Stuff your face with food and beverage stocks

Pepsi pops and there are food mergers in aisle 11!
Pepsi pops and there are food mergers in aisle 11!

Frustrated by all the Brexit market volatility? Why not eat, drink and be merry ... and buy some food and beverage stocks?

Pepsi reported strong earnings Thursday morning and raised its guidance as well.

Shares of the soft drink and snacks giant rose nearly 2.5% on the news ... to an all-time high.

And Pepsi (PEP) is not the only supermarket staple doing well.

In the past week, shares of cereal kings General Mills (GIS), Kellogg (K) and Post (POST) have hit new records.

So has Campbell Soup (CPB).

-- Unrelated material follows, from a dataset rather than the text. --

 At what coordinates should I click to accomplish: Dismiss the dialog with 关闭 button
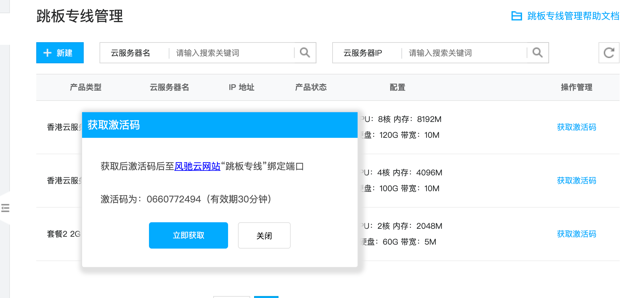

And Smucker (SJM). And Pepsi rival Dr Pepper Snapple (DPS). And spice maker McCormick (MKC). And Gores Holdings (GRSH) -- the investment firm that's planning to buy Twinkie-maker Hostess and take it public.

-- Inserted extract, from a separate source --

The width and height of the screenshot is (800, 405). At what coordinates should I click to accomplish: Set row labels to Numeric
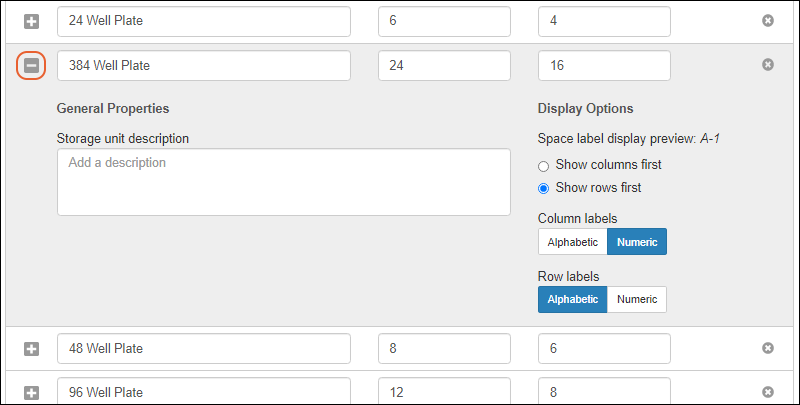pyautogui.click(x=636, y=299)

Then there's Warren Buffett's favorite food company -- Kraft Heinz (KHC). The ketchup and cheese maker is Berkshire Hathaway's (BRKB) largest holding. It's at an all-time high as well.

Whew! I feel like I'm in a food coma after typing all that.

It makes sense that the food and beverage companies are holding up nicely in a volatile market. (Forget about hopes of winning the Mega Millions jackpot. Companies like Kraft Heinz and Pepsi are already helping make savvy investors rich.)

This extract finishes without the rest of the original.